Stored data entries:
========

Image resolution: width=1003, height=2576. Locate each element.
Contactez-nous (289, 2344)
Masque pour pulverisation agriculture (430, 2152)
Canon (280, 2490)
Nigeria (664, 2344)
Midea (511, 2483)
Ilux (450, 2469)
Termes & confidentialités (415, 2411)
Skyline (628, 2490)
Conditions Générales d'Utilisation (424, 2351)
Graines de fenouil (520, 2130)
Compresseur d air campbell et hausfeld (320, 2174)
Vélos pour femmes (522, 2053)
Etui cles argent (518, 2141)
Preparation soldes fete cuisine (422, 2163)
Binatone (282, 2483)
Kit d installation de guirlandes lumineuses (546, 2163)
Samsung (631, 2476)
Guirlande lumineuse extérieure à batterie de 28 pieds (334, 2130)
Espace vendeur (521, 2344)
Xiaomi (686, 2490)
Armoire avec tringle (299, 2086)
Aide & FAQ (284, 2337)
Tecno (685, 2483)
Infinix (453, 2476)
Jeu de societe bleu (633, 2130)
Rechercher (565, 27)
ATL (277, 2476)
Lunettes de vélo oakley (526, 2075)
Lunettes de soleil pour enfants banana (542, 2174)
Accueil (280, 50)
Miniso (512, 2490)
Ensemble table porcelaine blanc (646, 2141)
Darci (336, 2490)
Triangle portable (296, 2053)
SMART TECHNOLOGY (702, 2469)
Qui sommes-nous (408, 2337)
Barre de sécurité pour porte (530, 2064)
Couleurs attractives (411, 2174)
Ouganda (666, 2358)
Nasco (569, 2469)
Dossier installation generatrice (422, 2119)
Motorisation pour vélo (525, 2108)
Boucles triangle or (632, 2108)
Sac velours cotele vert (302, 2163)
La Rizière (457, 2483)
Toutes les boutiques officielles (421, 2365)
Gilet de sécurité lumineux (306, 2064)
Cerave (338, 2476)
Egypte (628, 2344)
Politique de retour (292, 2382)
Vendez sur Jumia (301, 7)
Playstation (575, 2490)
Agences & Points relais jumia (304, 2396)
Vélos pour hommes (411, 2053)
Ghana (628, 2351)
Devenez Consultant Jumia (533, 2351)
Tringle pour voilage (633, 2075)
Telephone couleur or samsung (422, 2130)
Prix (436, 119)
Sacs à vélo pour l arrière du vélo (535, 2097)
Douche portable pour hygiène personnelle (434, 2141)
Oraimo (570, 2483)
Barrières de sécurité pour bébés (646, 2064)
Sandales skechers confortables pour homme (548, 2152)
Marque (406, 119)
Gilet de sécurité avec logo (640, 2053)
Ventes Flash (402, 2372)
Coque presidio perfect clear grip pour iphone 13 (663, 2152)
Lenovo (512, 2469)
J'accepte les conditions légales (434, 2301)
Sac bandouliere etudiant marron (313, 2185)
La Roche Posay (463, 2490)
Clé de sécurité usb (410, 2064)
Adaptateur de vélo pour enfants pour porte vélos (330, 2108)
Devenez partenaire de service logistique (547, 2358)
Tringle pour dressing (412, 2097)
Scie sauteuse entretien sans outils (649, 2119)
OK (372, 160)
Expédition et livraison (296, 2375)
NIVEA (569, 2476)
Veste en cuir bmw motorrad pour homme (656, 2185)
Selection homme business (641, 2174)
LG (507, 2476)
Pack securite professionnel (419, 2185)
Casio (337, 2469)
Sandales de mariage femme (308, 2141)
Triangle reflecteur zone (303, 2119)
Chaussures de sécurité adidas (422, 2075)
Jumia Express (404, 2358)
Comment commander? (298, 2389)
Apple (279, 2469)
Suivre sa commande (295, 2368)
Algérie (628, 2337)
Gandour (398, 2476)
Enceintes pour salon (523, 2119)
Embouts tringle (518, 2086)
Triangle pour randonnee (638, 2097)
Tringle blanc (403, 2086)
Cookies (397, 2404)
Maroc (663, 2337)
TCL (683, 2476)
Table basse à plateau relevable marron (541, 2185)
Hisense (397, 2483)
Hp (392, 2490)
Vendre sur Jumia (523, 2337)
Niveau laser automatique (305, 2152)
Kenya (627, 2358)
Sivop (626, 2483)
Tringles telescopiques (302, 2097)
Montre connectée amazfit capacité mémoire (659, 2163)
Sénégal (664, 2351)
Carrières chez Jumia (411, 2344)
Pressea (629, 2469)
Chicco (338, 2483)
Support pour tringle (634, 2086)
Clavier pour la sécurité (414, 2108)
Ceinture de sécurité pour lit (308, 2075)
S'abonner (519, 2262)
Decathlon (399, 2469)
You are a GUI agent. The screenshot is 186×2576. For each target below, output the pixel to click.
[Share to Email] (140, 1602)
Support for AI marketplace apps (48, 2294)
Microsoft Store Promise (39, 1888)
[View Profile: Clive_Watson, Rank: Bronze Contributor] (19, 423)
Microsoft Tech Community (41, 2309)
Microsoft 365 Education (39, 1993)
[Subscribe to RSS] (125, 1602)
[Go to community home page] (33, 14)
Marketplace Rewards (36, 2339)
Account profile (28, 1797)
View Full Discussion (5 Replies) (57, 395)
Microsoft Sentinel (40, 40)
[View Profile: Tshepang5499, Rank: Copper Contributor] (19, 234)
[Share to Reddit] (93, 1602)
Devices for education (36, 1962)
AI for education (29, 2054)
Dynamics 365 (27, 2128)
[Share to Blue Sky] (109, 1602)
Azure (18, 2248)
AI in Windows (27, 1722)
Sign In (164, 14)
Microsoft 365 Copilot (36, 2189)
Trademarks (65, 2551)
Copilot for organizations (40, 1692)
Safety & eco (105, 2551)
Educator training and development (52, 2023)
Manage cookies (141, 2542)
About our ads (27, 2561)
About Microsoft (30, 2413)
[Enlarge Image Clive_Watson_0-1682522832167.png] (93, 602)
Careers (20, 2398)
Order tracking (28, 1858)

========

What you have to do:
Write the entries out again exactly.

Exercise result:
Image resolution: width=1003, height=2576. Locate each element.
Contactez-nous (289, 2344)
Masque pour pulverisation agriculture (430, 2152)
Canon (280, 2490)
Nigeria (664, 2344)
Midea (511, 2483)
Ilux (450, 2469)
Termes & confidentialités (415, 2411)
Skyline (628, 2490)
Conditions Générales d'Utilisation (424, 2351)
Graines de fenouil (520, 2130)
Compresseur d air campbell et hausfeld (320, 2174)
Vélos pour femmes (522, 2053)
Etui cles argent (518, 2141)
Preparation soldes fete cuisine (422, 2163)
Binatone (282, 2483)
Kit d installation de guirlandes lumineuses (546, 2163)
Samsung (631, 2476)
Guirlande lumineuse extérieure à batterie de 28 pieds (334, 2130)
Espace vendeur (521, 2344)
Xiaomi (686, 2490)
Armoire avec tringle (299, 2086)
Aide & FAQ (284, 2337)
Tecno (685, 2483)
Infinix (453, 2476)
Jeu de societe bleu (633, 2130)
Rechercher (565, 27)
ATL (277, 2476)
Lunettes de vélo oakley (526, 2075)
Lunettes de soleil pour enfants banana (542, 2174)
Accueil (280, 50)
Miniso (512, 2490)
Ensemble table porcelaine blanc (646, 2141)
Darci (336, 2490)
Triangle portable (296, 2053)
SMART TECHNOLOGY (702, 2469)
Qui sommes-nous (408, 2337)
Barre de sécurité pour porte (530, 2064)
Couleurs attractives (411, 2174)
Ouganda (666, 2358)
Nasco (569, 2469)
Dossier installation generatrice (422, 2119)
Motorisation pour vélo (525, 2108)
Boucles triangle or (632, 2108)
Sac velours cotele vert (302, 2163)
La Rizière (457, 2483)
Toutes les boutiques officielles (421, 2365)
Gilet de sécurité lumineux (306, 2064)
Cerave (338, 2476)
Egypte (628, 2344)
Politique de retour (292, 2382)
Vendez sur Jumia (301, 7)
Playstation (575, 2490)
Agences & Points relais jumia (304, 2396)
Vélos pour hommes (411, 2053)
Ghana (628, 2351)
Devenez Consultant Jumia (533, 2351)
Tringle pour voilage (633, 2075)
Telephone couleur or samsung (422, 2130)
Prix (436, 119)
Sacs à vélo pour l arrière du vélo (535, 2097)
Douche portable pour hygiène personnelle (434, 2141)
Oraimo (570, 2483)
Barrières de sécurité pour bébés (646, 2064)
Sandales skechers confortables pour homme (548, 2152)
Marque (406, 119)
Gilet de sécurité avec logo (640, 2053)
Ventes Flash (402, 2372)
Coque presidio perfect clear grip pour iphone 13 (663, 2152)
Lenovo (512, 2469)
J'accepte les conditions légales (434, 2301)
Sac bandouliere etudiant marron (313, 2185)
La Roche Posay (463, 2490)
Clé de sécurité usb (410, 2064)
Adaptateur de vélo pour enfants pour porte vélos (330, 2108)
Devenez partenaire de service logistique (547, 2358)
Tringle pour dressing (412, 2097)
Scie sauteuse entretien sans outils (649, 2119)
OK (372, 160)
Expédition et livraison (296, 2375)
NIVEA (569, 2476)
Veste en cuir bmw motorrad pour homme (656, 2185)
Selection homme business (641, 2174)
LG (507, 2476)
Pack securite professionnel (419, 2185)
Casio (337, 2469)
Sandales de mariage femme (308, 2141)
Triangle reflecteur zone (303, 2119)
Chaussures de sécurité adidas (422, 2075)
Jumia Express (404, 2358)
Comment commander? (298, 2389)
Apple (279, 2469)
Suivre sa commande (295, 2368)
Algérie (628, 2337)
Gandour (398, 2476)
Enceintes pour salon (523, 2119)
Embouts tringle (518, 2086)
Triangle pour randonnee (638, 2097)
Tringle blanc (403, 2086)
Cookies (397, 2404)
Maroc (663, 2337)
TCL (683, 2476)
Table basse à plateau relevable marron (541, 2185)
Hisense (397, 2483)
Hp (392, 2490)
Vendre sur Jumia (523, 2337)
Niveau laser automatique (305, 2152)
Kenya (627, 2358)
Sivop (626, 2483)
Tringles telescopiques (302, 2097)
Montre connectée amazfit capacité mémoire (659, 2163)
Sénégal (664, 2351)
Carrières chez Jumia (411, 2344)
Pressea (629, 2469)
Chicco (338, 2483)
Support pour tringle (634, 2086)
Clavier pour la sécurité (414, 2108)
Ceinture de sécurité pour lit (308, 2075)
S'abonner (519, 2262)
Decathlon (399, 2469)
You are a GUI agent. The screenshot is 186×2576. For each target below, output the pixel to click.
[Share to Email] (140, 1602)
Support for AI marketplace apps (48, 2294)
Microsoft Store Promise (39, 1888)
[View Profile: Clive_Watson, Rank: Bronze Contributor] (19, 423)
Microsoft Tech Community (41, 2309)
Microsoft 365 Education (39, 1993)
[Subscribe to RSS] (125, 1602)
[Go to community home page] (33, 14)
Marketplace Rewards (36, 2339)
Account profile (28, 1797)
View Full Discussion (5 Replies) (57, 395)
Microsoft Sentinel (40, 40)
[View Profile: Tshepang5499, Rank: Copper Contributor] (19, 234)
[Share to Reddit] (93, 1602)
Devices for education (36, 1962)
AI for education (29, 2054)
Dynamics 365 (27, 2128)
[Share to Blue Sky] (109, 1602)
Azure (18, 2248)
AI in Windows (27, 1722)
Sign In (164, 14)
Microsoft 365 Copilot (36, 2189)
Trademarks (65, 2551)
Copilot for organizations (40, 1692)
Safety & eco (105, 2551)
Educator training and development (52, 2023)
Manage cookies (141, 2542)
About our ads (27, 2561)
About Microsoft (30, 2413)
[Enlarge Image Clive_Watson_0-1682522832167.png] (93, 602)
Careers (20, 2398)
Order tracking (28, 1858)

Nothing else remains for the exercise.